For many who have had the good fortune of stumbling across a used Yamaki guitar, they have massively praised the brand. Claiming they are several rungs above what Yamaha was producing at the time in terms of quality and craftsmanship.
So if you are lucky enough to see one out in the wild, give it a try!
While a comparatively small company when paired against heavy hitters such as Ibanez, Morris is still around and readily available.
They offer a range of high-quality acoustics from budget guitars that cost a few hundred dollars to premium models designed to compete with the likes of Martin and Takamine.
The company was founded in 1967 and was able to garner a good reputation domestically for its consistency in quality and materials.
They also exported many instruments to the US before waning demand and costs meant they had to step out of the international market and return to purely domestic production.
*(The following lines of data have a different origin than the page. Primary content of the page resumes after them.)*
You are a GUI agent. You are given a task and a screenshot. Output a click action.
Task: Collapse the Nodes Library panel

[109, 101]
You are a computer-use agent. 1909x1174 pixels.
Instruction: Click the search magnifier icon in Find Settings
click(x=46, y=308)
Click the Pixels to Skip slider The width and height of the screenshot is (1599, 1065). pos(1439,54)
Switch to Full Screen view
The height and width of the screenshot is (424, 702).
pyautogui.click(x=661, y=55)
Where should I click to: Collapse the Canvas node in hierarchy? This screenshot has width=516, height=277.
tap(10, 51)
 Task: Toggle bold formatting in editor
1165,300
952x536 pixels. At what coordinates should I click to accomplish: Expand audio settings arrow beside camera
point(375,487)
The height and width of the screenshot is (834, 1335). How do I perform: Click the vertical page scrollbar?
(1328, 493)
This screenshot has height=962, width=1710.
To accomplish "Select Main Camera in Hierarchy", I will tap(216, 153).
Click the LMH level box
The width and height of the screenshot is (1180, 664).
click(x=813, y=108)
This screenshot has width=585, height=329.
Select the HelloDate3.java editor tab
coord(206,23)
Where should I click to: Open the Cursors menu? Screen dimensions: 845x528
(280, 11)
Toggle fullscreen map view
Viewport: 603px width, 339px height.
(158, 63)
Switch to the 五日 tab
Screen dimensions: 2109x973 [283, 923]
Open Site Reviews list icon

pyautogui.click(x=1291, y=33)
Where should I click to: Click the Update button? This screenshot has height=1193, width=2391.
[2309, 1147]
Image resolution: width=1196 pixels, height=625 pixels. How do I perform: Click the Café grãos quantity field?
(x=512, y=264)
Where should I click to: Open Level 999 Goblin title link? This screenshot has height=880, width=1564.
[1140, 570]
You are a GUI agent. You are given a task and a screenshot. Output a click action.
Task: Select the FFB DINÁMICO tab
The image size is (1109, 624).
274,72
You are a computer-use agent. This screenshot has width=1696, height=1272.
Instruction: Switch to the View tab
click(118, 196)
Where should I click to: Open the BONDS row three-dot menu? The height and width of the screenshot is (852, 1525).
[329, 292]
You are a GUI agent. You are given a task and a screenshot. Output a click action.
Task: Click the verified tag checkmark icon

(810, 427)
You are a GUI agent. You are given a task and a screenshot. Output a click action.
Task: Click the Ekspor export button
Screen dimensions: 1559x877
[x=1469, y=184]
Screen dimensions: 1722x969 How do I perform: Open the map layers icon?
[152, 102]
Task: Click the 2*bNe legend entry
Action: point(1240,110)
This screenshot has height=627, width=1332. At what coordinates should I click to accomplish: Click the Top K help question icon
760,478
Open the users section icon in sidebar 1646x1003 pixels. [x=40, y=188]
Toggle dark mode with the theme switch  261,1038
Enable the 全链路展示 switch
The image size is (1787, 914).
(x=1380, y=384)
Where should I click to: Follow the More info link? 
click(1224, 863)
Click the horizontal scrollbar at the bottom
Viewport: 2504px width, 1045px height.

But in 2001, Morris announced somewhat of a comeback, announcing a new line of models at the 2001 Winter NAMM show in Anaheim California.
- Fujigen Gakki
- Electric Sound Products (ESP)
While Japanese guitar brands Yahama, and Takamine are household names, unless you’re already an enthusiast who spends a lot of time looking into smaller brands, it’s easy to overlook some fantastic manufacturers from overseas.
Whether you’re looking for a reliable budget guitar from a reputable brand, or to be treated to some exquisite and niche handmade instruments of the highest quality, the 10 Japanese acoustic guitar brands listed above really cover everything.